Re: How does cassandra page through low cardinality indexes?

DuyHai Doan Thu, 29 May 2014 13:09:38 -0700

Hello Robert

 There are some maths involved when considering the performance of
secondary index in C*


 First, the current implementation is a distributed 2nd index, meaning that
each node that contains actual data also contains the index data.

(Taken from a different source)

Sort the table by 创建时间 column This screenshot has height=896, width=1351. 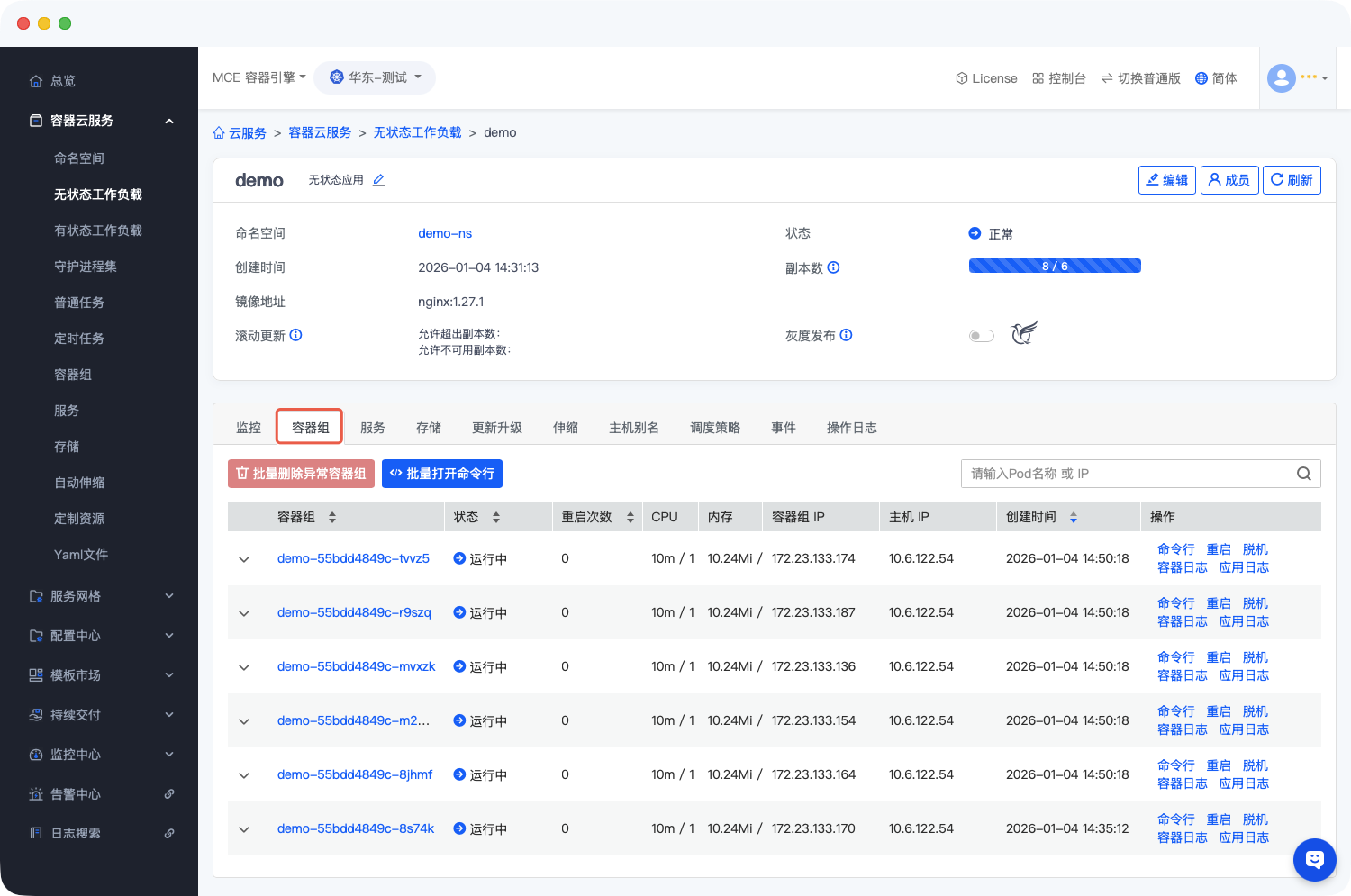click(1073, 517)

 So considering a cluster of *N* nodes with replication factor *R*, to
fetch just the index data you'll need to do *N/R* reads. I'm not
considering the query with LIMIT clause.

 Once you get the index data, you'll need to fetch the "actual" data
related to this index. If your query returns *p* partitions, the complexity
would be O(N/R+p)

 Now, for very high cardinality secondary index (index on user email to
search user for instance), for 1 index data you only find one actual user
so the complexity is O(N/R) for  reading. If your cluster is big (N = 100
nodes) there will be a lot of wastefull reads...

 Because of its distributed nature, finding a *good* use-case for 2nd index
is quite tricky, partly because it  depends on the query pattern but also
on the cluster size and data distribution.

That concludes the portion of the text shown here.